Exercise inputs START

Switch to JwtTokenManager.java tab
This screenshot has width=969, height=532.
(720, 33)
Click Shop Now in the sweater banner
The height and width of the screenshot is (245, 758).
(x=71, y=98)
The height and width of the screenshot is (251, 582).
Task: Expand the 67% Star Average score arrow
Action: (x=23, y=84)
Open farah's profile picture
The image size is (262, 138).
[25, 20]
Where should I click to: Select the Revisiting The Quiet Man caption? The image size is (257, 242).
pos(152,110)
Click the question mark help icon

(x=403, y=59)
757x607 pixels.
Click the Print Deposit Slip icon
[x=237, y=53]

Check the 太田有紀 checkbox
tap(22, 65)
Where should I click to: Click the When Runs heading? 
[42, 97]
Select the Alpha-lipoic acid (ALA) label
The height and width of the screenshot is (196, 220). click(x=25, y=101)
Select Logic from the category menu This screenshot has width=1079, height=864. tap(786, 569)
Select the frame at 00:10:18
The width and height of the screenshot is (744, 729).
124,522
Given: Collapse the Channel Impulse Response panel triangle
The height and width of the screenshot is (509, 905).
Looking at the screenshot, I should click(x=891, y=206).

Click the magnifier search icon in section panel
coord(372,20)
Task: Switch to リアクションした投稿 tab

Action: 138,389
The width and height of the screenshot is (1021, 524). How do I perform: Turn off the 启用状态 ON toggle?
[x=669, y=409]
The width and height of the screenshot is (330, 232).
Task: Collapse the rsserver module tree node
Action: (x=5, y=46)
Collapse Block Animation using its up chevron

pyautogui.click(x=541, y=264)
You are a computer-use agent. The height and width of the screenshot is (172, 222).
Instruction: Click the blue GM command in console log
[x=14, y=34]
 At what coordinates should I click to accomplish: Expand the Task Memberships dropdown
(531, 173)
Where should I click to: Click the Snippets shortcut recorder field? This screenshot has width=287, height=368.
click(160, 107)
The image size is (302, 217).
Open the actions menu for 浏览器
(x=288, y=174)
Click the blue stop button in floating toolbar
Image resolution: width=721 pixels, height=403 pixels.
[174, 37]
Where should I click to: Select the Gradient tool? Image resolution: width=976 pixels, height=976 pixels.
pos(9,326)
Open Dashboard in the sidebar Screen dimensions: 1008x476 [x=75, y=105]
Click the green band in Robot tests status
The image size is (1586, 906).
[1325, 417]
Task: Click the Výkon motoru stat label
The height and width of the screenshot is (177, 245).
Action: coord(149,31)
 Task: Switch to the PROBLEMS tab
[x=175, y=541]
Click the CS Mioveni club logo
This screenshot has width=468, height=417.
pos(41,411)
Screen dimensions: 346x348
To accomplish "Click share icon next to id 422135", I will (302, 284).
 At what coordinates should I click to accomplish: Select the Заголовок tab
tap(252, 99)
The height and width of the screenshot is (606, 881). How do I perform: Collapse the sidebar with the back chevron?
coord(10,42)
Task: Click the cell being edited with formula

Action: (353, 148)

Exercise inputs END

> Description of the task:
An exact repetition of the data above is all that is needed.

> Answer for the task:
Switch to JwtTokenManager.java tab
This screenshot has width=969, height=532.
(720, 33)
Click Shop Now in the sweater banner
The height and width of the screenshot is (245, 758).
(x=71, y=98)
The height and width of the screenshot is (251, 582).
Task: Expand the 67% Star Average score arrow
Action: (x=23, y=84)
Open farah's profile picture
The image size is (262, 138).
[25, 20]
Where should I click to: Select the Revisiting The Quiet Man caption? The image size is (257, 242).
pos(152,110)
Click the question mark help icon

(x=403, y=59)
757x607 pixels.
Click the Print Deposit Slip icon
[x=237, y=53]

Check the 太田有紀 checkbox
tap(22, 65)
Where should I click to: Click the When Runs heading? 
[42, 97]
Select the Alpha-lipoic acid (ALA) label
The height and width of the screenshot is (196, 220). click(x=25, y=101)
Select Logic from the category menu This screenshot has width=1079, height=864. tap(786, 569)
Select the frame at 00:10:18
The width and height of the screenshot is (744, 729).
124,522
Given: Collapse the Channel Impulse Response panel triangle
The height and width of the screenshot is (509, 905).
Looking at the screenshot, I should click(x=891, y=206).

Click the magnifier search icon in section panel
coord(372,20)
Task: Switch to リアクションした投稿 tab

Action: 138,389
The width and height of the screenshot is (1021, 524). How do I perform: Turn off the 启用状态 ON toggle?
[x=669, y=409]
The width and height of the screenshot is (330, 232).
Task: Collapse the rsserver module tree node
Action: (x=5, y=46)
Collapse Block Animation using its up chevron

pyautogui.click(x=541, y=264)
You are a computer-use agent. The height and width of the screenshot is (172, 222).
Instruction: Click the blue GM command in console log
[x=14, y=34]
 At what coordinates should I click to accomplish: Expand the Task Memberships dropdown
(531, 173)
Where should I click to: Click the Snippets shortcut recorder field? This screenshot has width=287, height=368.
click(160, 107)
The image size is (302, 217).
Open the actions menu for 浏览器
(x=288, y=174)
Click the blue stop button in floating toolbar
Image resolution: width=721 pixels, height=403 pixels.
[174, 37]
Where should I click to: Select the Gradient tool? Image resolution: width=976 pixels, height=976 pixels.
pos(9,326)
Open Dashboard in the sidebar Screen dimensions: 1008x476 [x=75, y=105]
Click the green band in Robot tests status
The image size is (1586, 906).
[1325, 417]
Task: Click the Výkon motoru stat label
The height and width of the screenshot is (177, 245).
Action: coord(149,31)
 Task: Switch to the PROBLEMS tab
[x=175, y=541]
Click the CS Mioveni club logo
This screenshot has width=468, height=417.
pos(41,411)
Screen dimensions: 346x348
To accomplish "Click share icon next to id 422135", I will (302, 284).
 At what coordinates should I click to accomplish: Select the Заголовок tab
tap(252, 99)
The height and width of the screenshot is (606, 881). How do I perform: Collapse the sidebar with the back chevron?
coord(10,42)
Task: Click the cell being edited with formula

Action: (353, 148)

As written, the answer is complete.